The AfCFTA Investment Protocol: What Does it Mean for Burundi?


African governments coming together to put short-term greed aside by agreeing to eliminate tariffs via the AfCFTA is a commendable step, but the lack of trade infrastructure poses a significant non-tariff barrier. For the CDE Great Lakes, the solution to this barrier lies in the AfCFTA investment protocol. Analysis.

The African Development Bank reports that African countries experience an annual infrastructure deficit of between $68 billion and $108 billion per year. This amount is expected to reach $170 billion per year by 2025. Consequently, the private sector has to step in to bridge the gap, particulary when the $3.1 trillion annual output of Africas’s economy is largely devoted to consumer spending budget, which is politically difficult to reduce.

Let’s take Burundi among all African countries.  Burundi, as it is, is not a safe place for investment. The proof is that the rate of foreign direct investment or domestic private investment is almost zero. Whether due to the damage caused to investments because of political conflicts, the inability to protect investors against crime, excessive taxation, regulation, inflation, etc., Burundi is not the good student in terms of guaranteeing the security of capital. This is what the investment protocol of the African Continental Free Trade Area wants to change. This protocol is an opportunity to change this situation by allowing investors to build the infrastructure needed for trade without running the risk of African governments rendering their investments worthless on a whim.

What Burundi needs most

For this protocol to be effective in the Burundian commerce, the protections described in the investment protocol must be roughly put into application. Governments that violate the investment protocol must face sanctions, and that pain must outweigh the perceived short-term benefits of the violation.

Burundian thinktank CDE Great Lakes educates the public about the advantages of the AfCFTA through research and forums
Burundian thinktank CDE Great Lakes educates the public about the advantages of the AfCFTA through research and dissemination forums

What Burundi and Africa in general need most are institutions that can credibly limit the power of governments, and allow the genius of the individual African to flourish. If political considerations continue to jeopardise the interests of investors in the AfCFTA investment protocol, it will be nothing more than fine words on paper that will fundamentally change nothing and meanwile this will have hampered free trade in Burundi.

Solving Issues Inherent to the Deployment of the AfCFTA

The Investor-State Dispute Resolution Mechanism of the Investment Protocol is currently being negotiated as an annex to the Protocol.
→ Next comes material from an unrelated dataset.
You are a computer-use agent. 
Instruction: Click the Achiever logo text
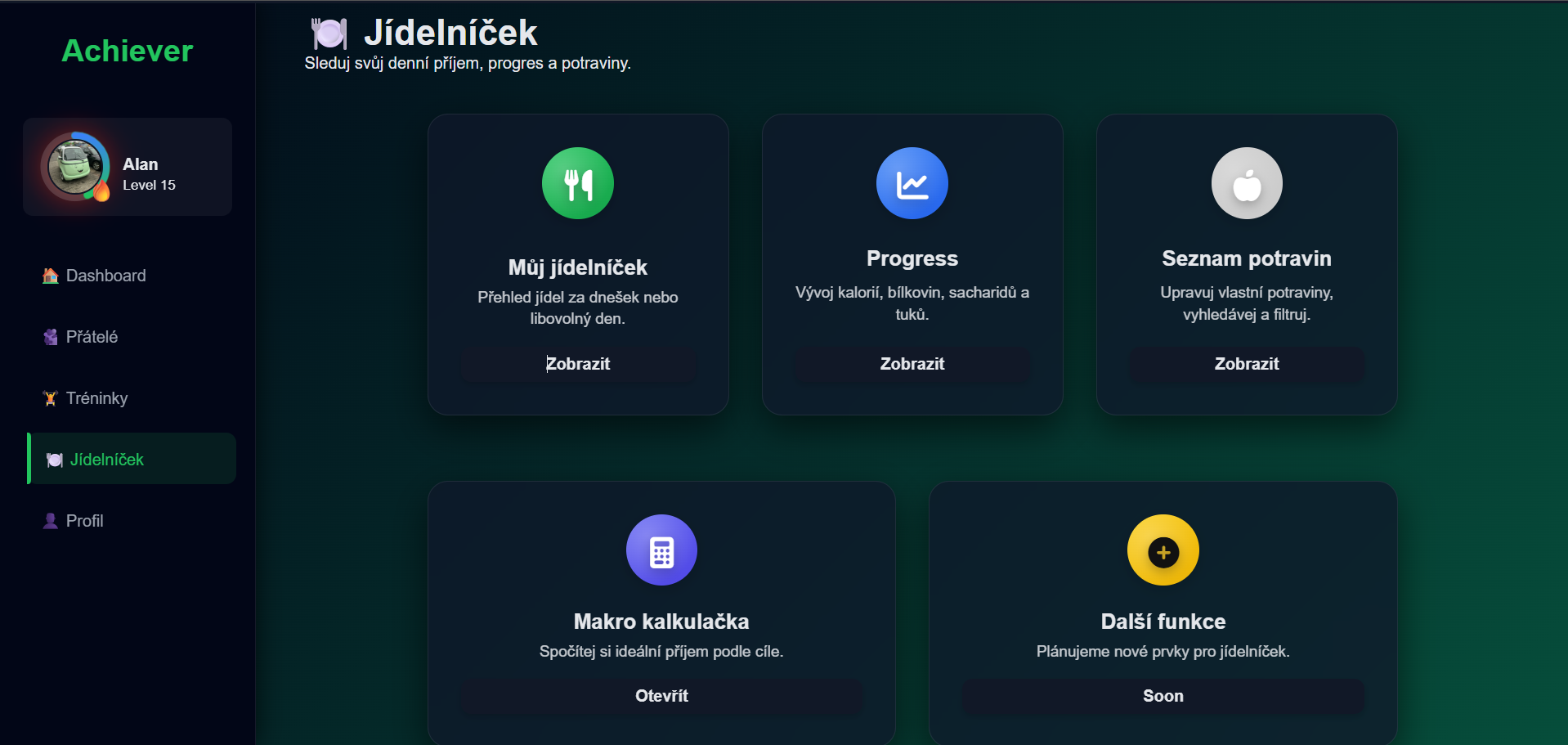click(x=128, y=51)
The protocol first requires an attempt at amicable resolution, but once amicable dispute resolution mechanisms are exhausted, investors should be able to approach an African court which has real powers when it comes to disputes between governments.

A court with jurisdiction to investigate all matters relating to the AfCFTA, whether between State Parties or between an individual/private party and a State Party, should be established. The Dispute Resolution Annex should then enable appellants from this AfCFTA tribunal to approach the existing African Court on Human and Peoples’ Rights (ACHPR) in Tanzania and set out the procedure to be followed. to do this. Currently, Burundi has ratified the protocol establishing the ACHPR, but has not yet submitted declarations authorizing non-state parties to bring it to the ACHPR. This will need to be modified by the annex, at least for cases involving investor-state dispute appeals.

According to Professor Hicham El Moussaoui, “Burundi does not lack good ideas for development, what is missing are the institutions that make these ideas a reality”. Institutions that protect individuals/private parties against statism. Once we have them in place, through the AfCFTA treaty through the investment protocol, investors will find ways to overcome difficulties and build infrastructure.